Colonial is an archetype of critical infrastructure.

Back in March, a hacking group known as DarkSide began a campaign on Colonial Pipeline’s IT network and billing systems. On May 7th, Colonial publicly announces the attack, shuts down servers and some pipelines and pays DarkSide $4.4M in ransom.  On May 12th, Colonial restores operations and announces fuel delivery timelines amidst panic buying at gas stations.

While Colonial was able to get operations back up and running after the 6-day shutdown, the incident’s economic ripple effects were stark.

  • Gas Stations: Last week, 71% of gas stations in North Carolina, 55% in Virginia, 54% in South Carolina and 49% in Georgia were dry.
  • Air Travel: American Airlines altered schedules and announced adding refueling stops for long-haul routes out of Charlotte, NC.
  • Department of Transportation: The DoT announced a regional state of emergency for 17 states, easing restrictions for transport of fuel.

Clearly, the closure of the 5,500-mile pipeline system has been the most disruptive cyberattack on record.

Colonial’s OT network uses automation systems to control and monitor the flow of fuel from refineries and tank farms into Colonial’s pipeline, and from Colonial’s pipeline into the tanks and transportation facilities belonging to suppliers and distributors.

According to CNN, people briefed on the matter were concerned they wouldn’t be able to figure out how much to bill customers, and the billing system is central to the unfettered operation of the pipeline.

The interdependency between the IT billing system and OT automation system is clear. Colonial automated fuel monitoring, and control data from the OT network is fed into the IT billing system so they know how much to bill customers.

The Problem – lack of proper access controls for critical systems

Colonial said it shut down the pipelines as a precaution to prevent the infection from spreading. The reality is that there are cascading dependencies when you automate processes and IT systems are dependent on OT systems and vice versa.  In addition to billing systems, Colonial’s IT network includes HR/payroll systems, supplier data, business analytics, pipeline schematics, etc… which are not interdependent on the pipeline automation system.

I don’t doubt that Colonial was taking a precautionary measure to “prevent spreading” – but this statement illuminates a bigger problem. Why would an attack on a critical billing system spread to other IT systems or the OT network? The likely answer is that this critical system was not properly segmented with separate logical access controls including multi-factor authentication and granular system or application authorization. There appears to be a lack of appreciation or recognition of the difference between a “critical” system and a “confidential” or “sensitive” system within Colonial’s IT operations.

IT systems that are interdependent on OT systems become critical infrastructure systems and must have separate logical access controls based on zero-trust. 

The Solution – Zero-Trust access platform for both critical IT and OT systems

While corporate IT networks must be connected to the internet, there are critical systems that need additional authentication and authorization. For example, it is no problem to give keys to the janitor to clean your office, but would you give him the combination to the safe under your desk? This is the concept of “zero-trust.”

For critical IT systems such as Colonial’s billing system, a zero-trust access layer including multi-factor authentication (MFA) and granular role and time-based authorization should be required. In addition, full user session logging, monitoring and recording of access to these systems is paramount.

The risk of ransomware is mitigated when a separate “zero-trust” user access layer is deployed between the “sensitive” corporate network and the “critical” billing systems.
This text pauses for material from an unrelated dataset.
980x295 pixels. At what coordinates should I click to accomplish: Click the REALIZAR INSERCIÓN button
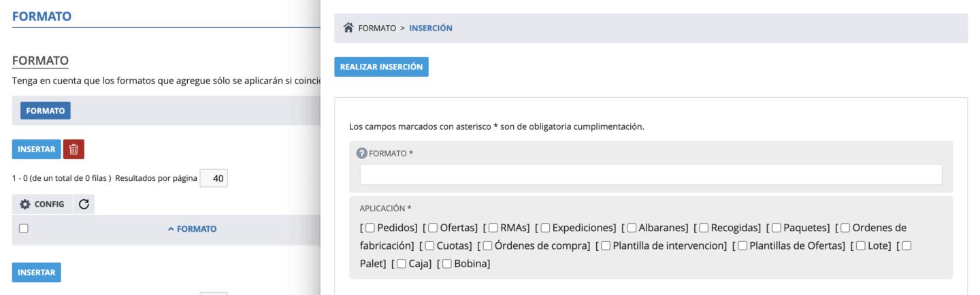(x=381, y=67)
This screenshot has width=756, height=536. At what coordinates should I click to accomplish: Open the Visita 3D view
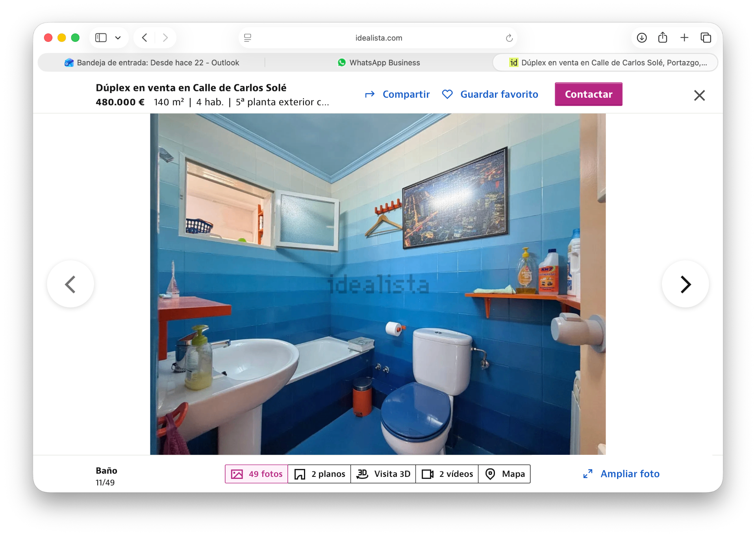(383, 474)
There also needs to be a secure operational link between critical IT systems and OT network. This can be accomplished by additional segmentation, logging and monitoring.
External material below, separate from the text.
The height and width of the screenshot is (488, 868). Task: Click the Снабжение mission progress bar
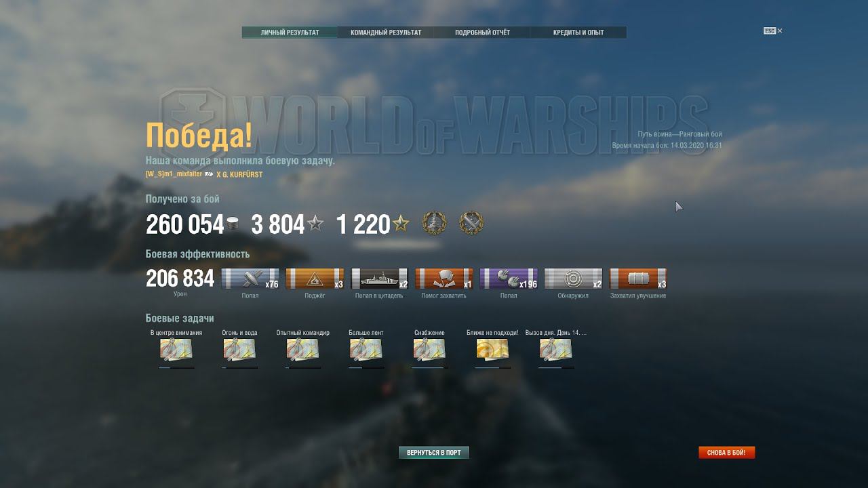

The corporate IT network needs to have a separate zero-trust user access platform for connecting to the OT network. There may be OEMs that need access to control systems, and this access should also be controlled through MFA, user-to-asset connection control, logging, monitoring and recording.

Summary

Critical Infrastructure systems need to be identified in every large organization and measures need to be taken asap to ensure that the systems – whether on the IT network or OT network – are protected with a separate “zero-trust” user access platform.  A system housing credit card data is not critical infrastructure.  17,000 gas stations don’t run out of gas when a few hundred or thousand people need new credit cards.  We must understand relative risk and impacts and employ separate granular authentication and authorization to critical systems. We can mitigate risks from threat actors such as DarkSide as well as from other nefarious and skilled actors through a zero-trust methodology.